(What you have to do) Search the entries below for the word "agent", then copy each line in which it is found.

--- Raw data ---

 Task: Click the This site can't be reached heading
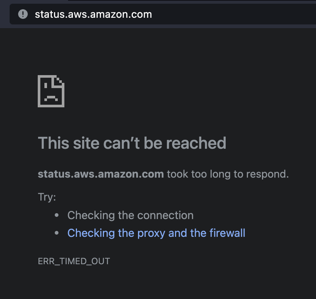[x=132, y=143]
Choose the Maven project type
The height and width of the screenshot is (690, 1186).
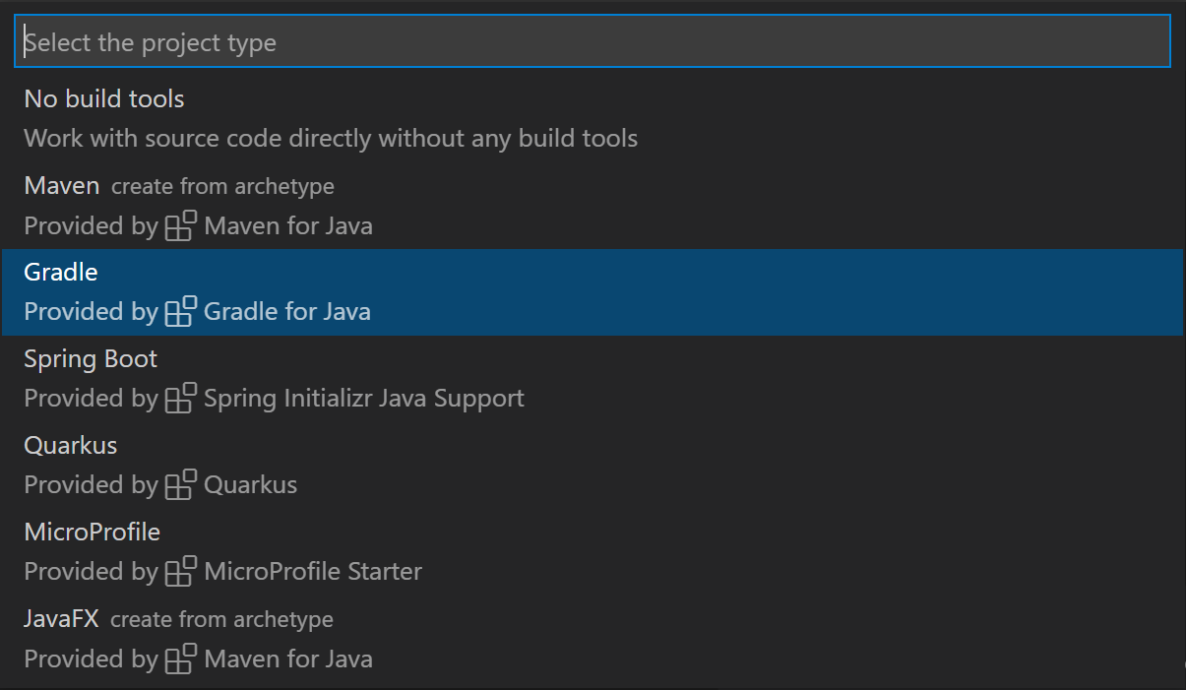pos(61,185)
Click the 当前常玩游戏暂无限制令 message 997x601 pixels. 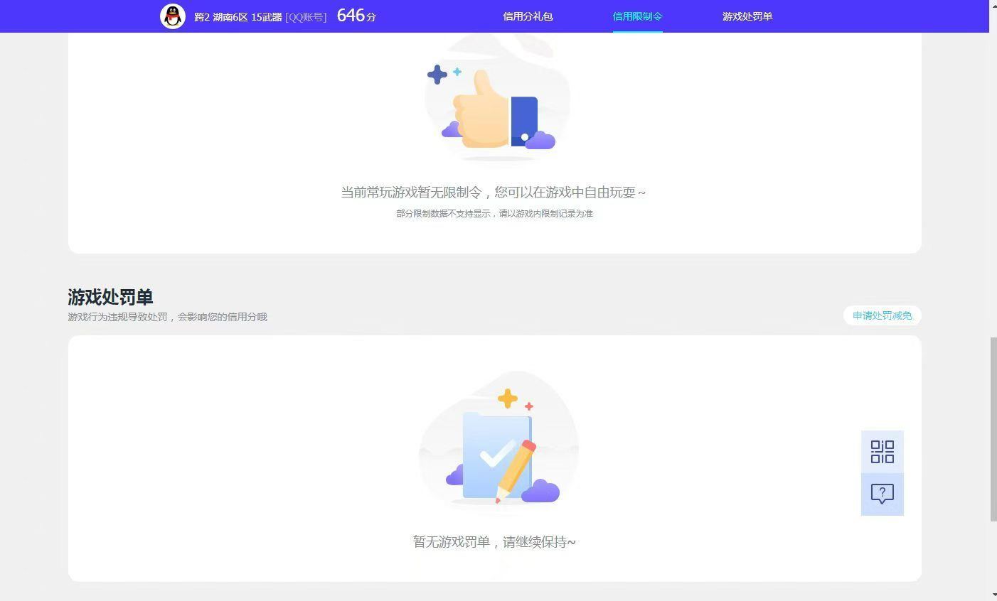point(493,193)
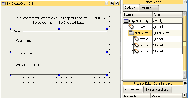Click the Name column header
This screenshot has height=98, width=188.
pos(138,15)
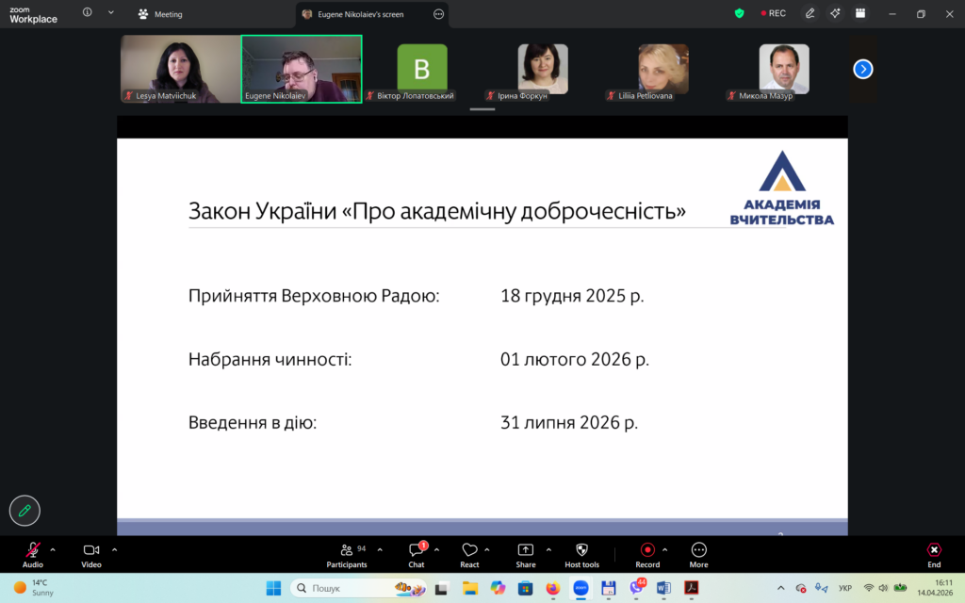Open the Chat panel
This screenshot has width=965, height=603.
[x=416, y=550]
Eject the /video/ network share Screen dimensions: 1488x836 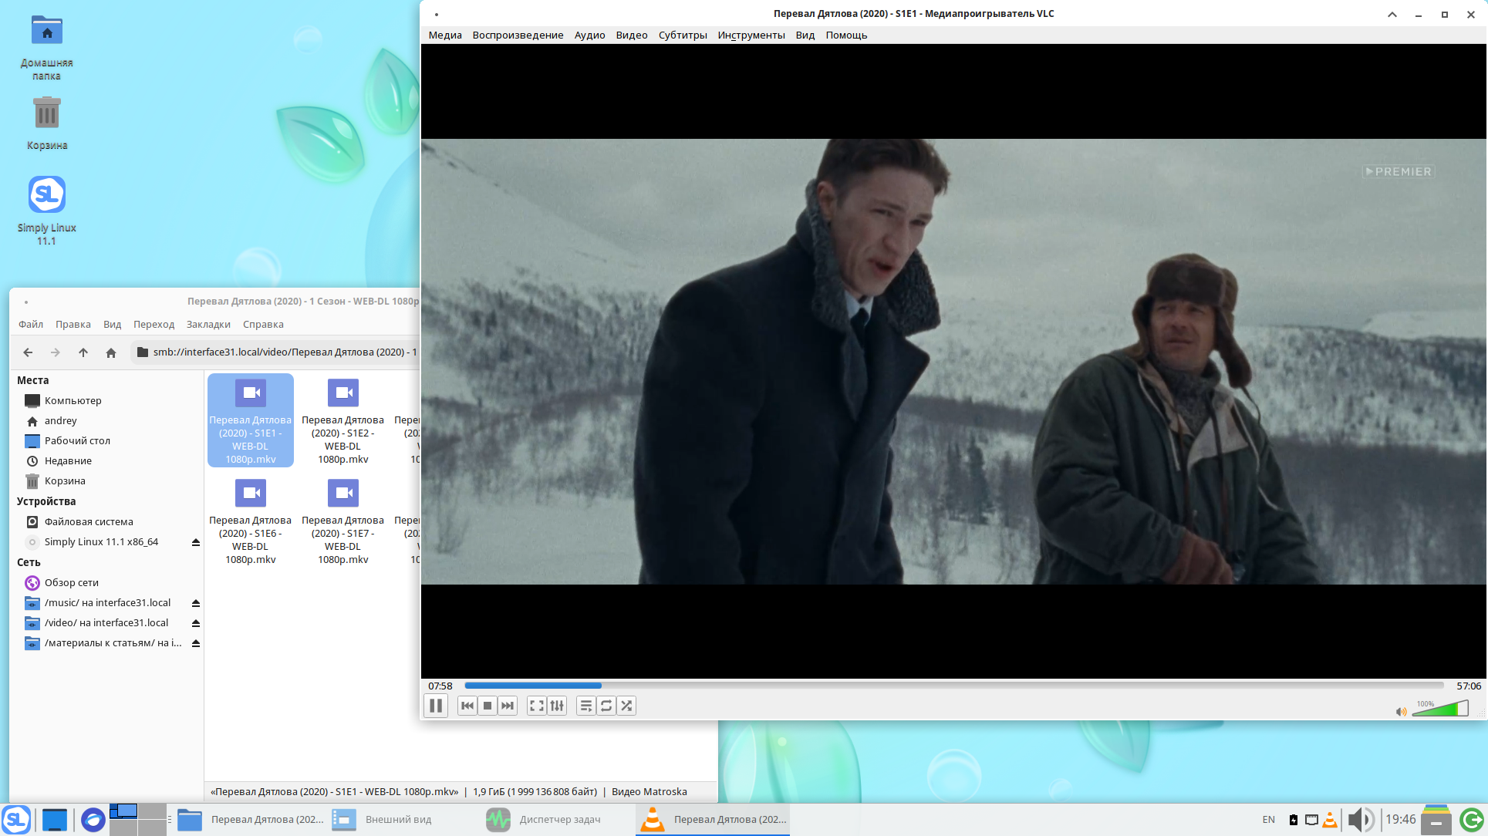click(196, 623)
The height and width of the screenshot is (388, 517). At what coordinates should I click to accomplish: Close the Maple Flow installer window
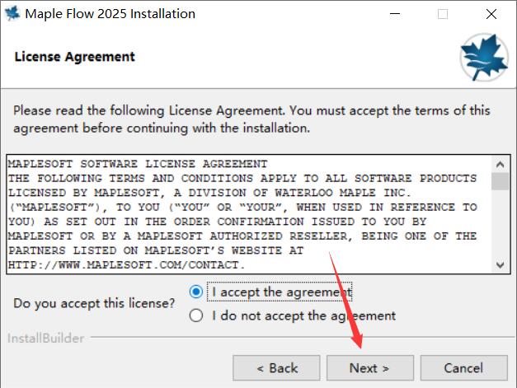point(492,14)
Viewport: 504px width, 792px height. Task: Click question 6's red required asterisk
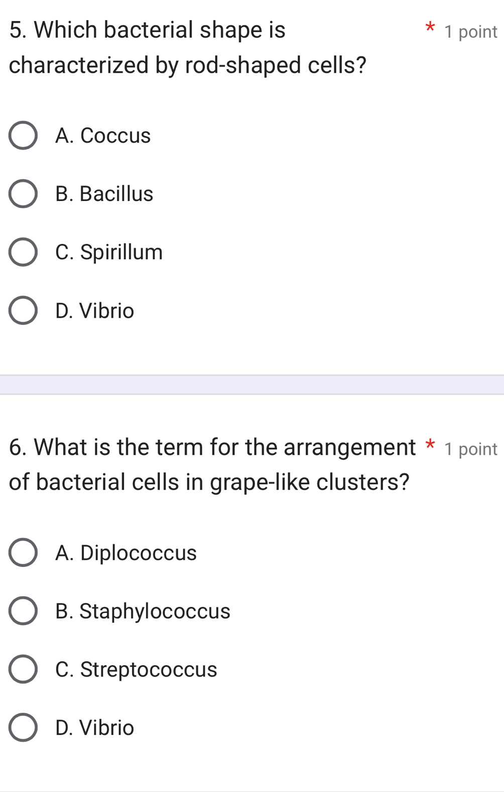(x=429, y=444)
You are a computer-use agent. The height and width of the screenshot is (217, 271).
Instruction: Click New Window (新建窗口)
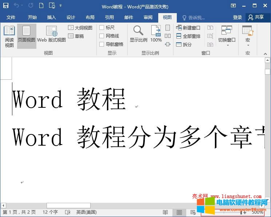click(x=188, y=28)
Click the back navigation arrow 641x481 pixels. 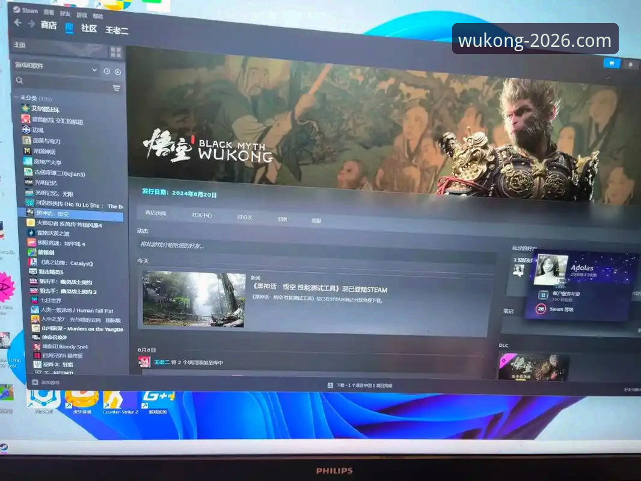(17, 23)
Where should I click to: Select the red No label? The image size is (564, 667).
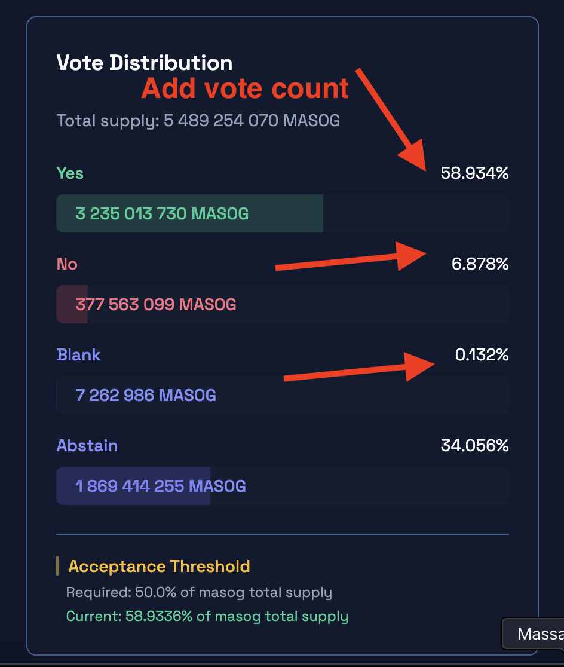click(67, 264)
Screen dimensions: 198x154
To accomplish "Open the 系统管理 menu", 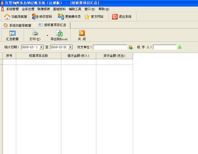I will click(x=12, y=9).
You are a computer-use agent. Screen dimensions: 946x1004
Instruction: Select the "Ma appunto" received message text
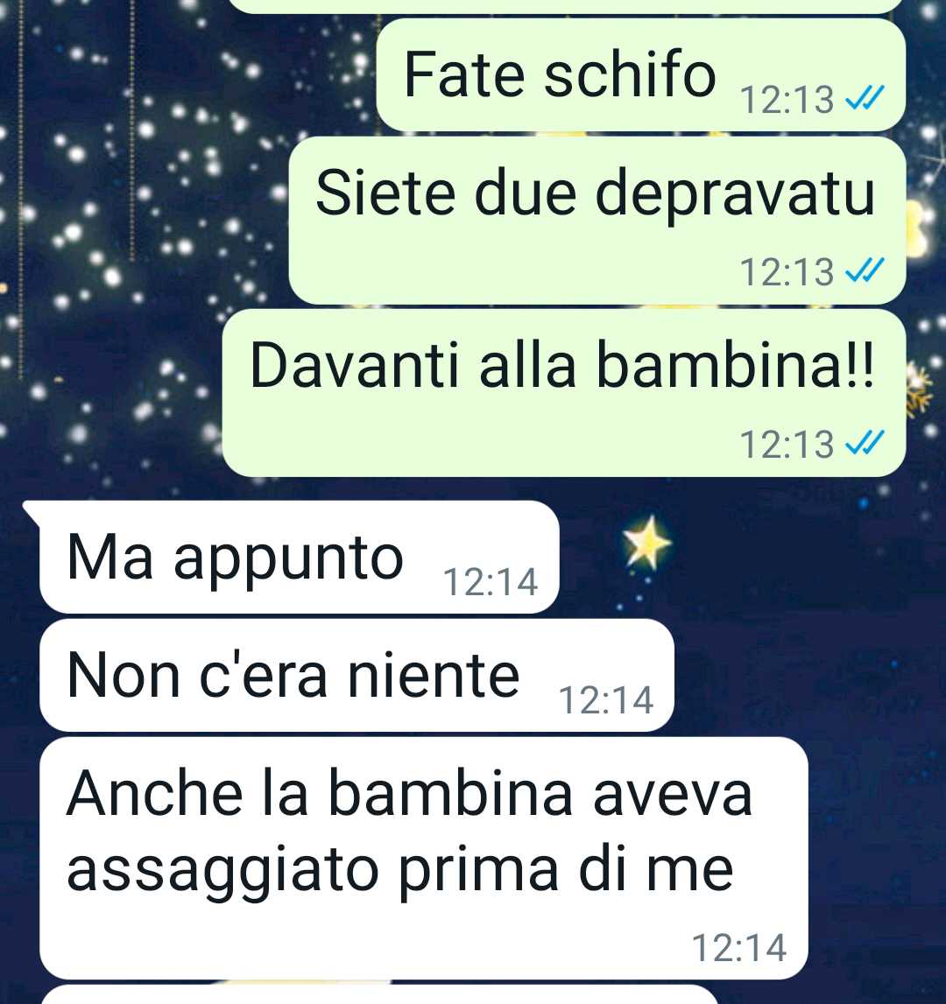[x=236, y=558]
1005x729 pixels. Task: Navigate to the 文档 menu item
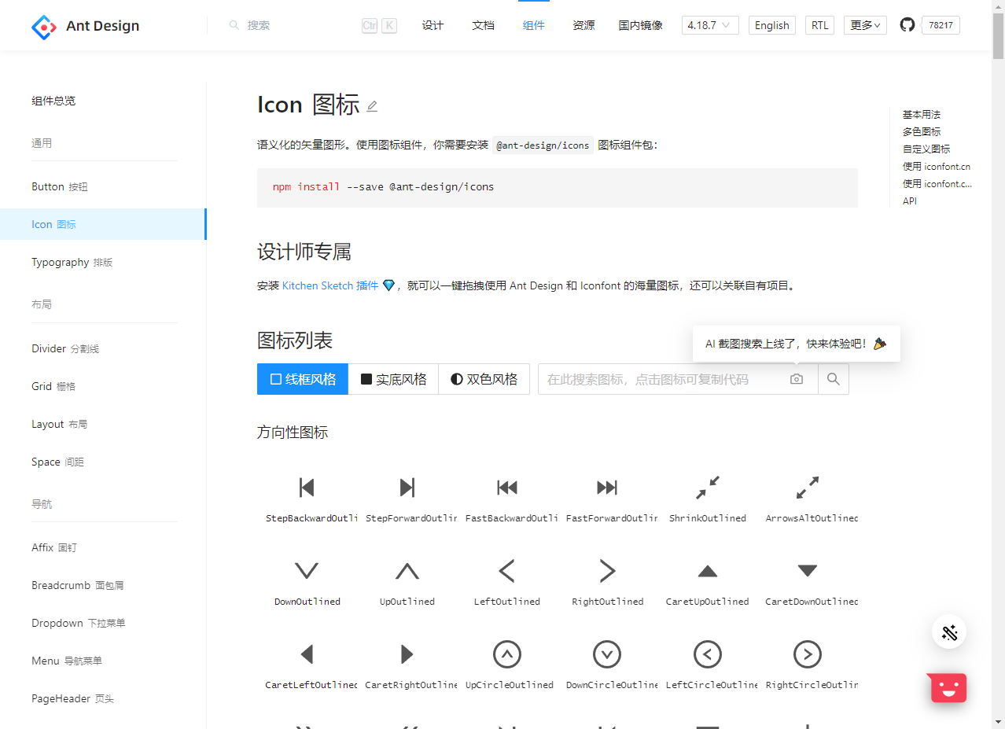483,24
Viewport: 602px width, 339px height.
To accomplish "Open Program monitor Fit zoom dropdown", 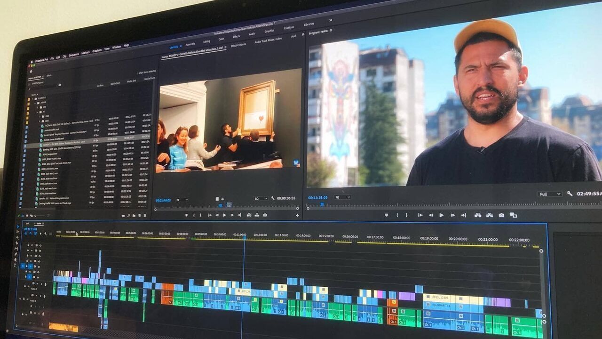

---

(Your response)
You are a computer-use agent. The height and width of the screenshot is (217, 271).
You are a computer-use agent. Screen dimensions: 946x1004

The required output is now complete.